A Trinidad motmot perched on a mossy branch at the edge of the Asa Wright Nature Centre veranda, dense tropical forest visible behind
← Trinidad and Tobago

Asa Wright Nature Centre

"The veranda at Asa Wright is proof that doing nothing can be a serious pursuit."

I am not, by any strict definition, a birder. I don’t own binoculars with a Danish lens system. I can’t rattle off Latin species names without thinking. But I spent two days at Asa Wright Nature Centre in the Northern Range and by the end I was leaning over the veranda railing with my phone camera pressed to the eyepiece of a borrowed scope, trying to get a clean shot of a channel-billed toucan who was taking his time with a palm fruit, and I understood completely why people fly across the world for this.

The Veranda as Observatory

The famous thing about Asa Wright is that you don’t have to go anywhere. The veranda of the main house overlooks a series of feeders and a garden of impossible lushness, and what comes to you is extraordinary. On my first morning I counted — without moving from a wicker chair with a coffee — a purple honeycreeper, two male tufted coquette hummingbirds (they have the most absurd feather crests, like miniature punkrockers), a blue-crowned motmot, and a pair of white-bearded manakins doing their snapping display routine. The motmot stayed for twenty minutes. The hummingbirds never stopped moving.

The other guests at the veranda are international in the way that only birding tourism seems to produce: a retired Dutch couple with optics worth more than my car, a group of Americans from Ohio with matching khakis, a quiet Frenchman who turned out to be a professor of ornithology from Toulouse. We had almost nothing in common and spent three very pleasant hours together.

The Dunstan Cave Trail

The centre runs guided walks daily, and the best of the ones I took descended to the Dunstan Cave, where oilbirds roost in the darkness. Oilbirds are extraordinary — nocturnal, frugivorous, and they navigate in pitch dark by echolocation, like bats, emitting an unsettling series of clicks and shrieks. When the guide turned off his torch inside the cave, the sound from a hundred birds overhead was something between a horror film and a cathedral choir. I am not making this sound appealing but it genuinely was.

The forest around the cave trails is cloud-forest wet even in the dry season — everything draped in moss, ferns pushing out of every horizontal surface, the air thick with the smell of decomposing leaves and wet earth. The density of plant life here feels personal, like it’s growing specifically toward you.

Staying In

The lodge accommodation is old-fashioned colonial: creaking floorboards, ceiling fans, jalousie windows that let in the night sounds of the forest. Those sounds are not subtle.
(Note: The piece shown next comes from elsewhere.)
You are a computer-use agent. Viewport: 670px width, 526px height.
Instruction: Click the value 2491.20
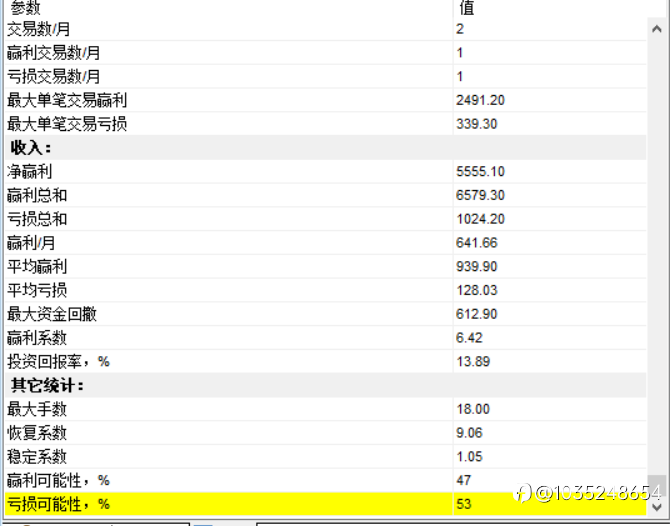pos(480,100)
Tree frogs operate at a volume disproportionate to their size, and at some point around 3am a kiskadee started up in the tree outside my window with the confidence of someone who has never been told to be quiet.

Breakfast is communal and generous — local tropical fruits, bake, eggs, coffee strong enough to account for the 5am wake-up that serious birders demand. I managed 5:45am. Everyone else was already on the trail.

The Numbers

Trinidad has over 470 recorded bird species, and Asa Wright sits at the center of the richest birding terrain on the island. Guides here know every trail, every fruiting tree, every reliable spot for the species visitors most want to see. The Trinidad motmot. The bearded bellbird. The golden-headed manakin. Even a casual morning walk with a good guide will produce twenty or thirty species.

When to go: The dry season (January–May) is peak birding season and when trails are most accessible. The breeding season (March–June) brings the most display behavior. The centre is open year-round, and even the wet season has active birding — just muddier trails. Book well in advance; rooms fill quickly during the January–April high season.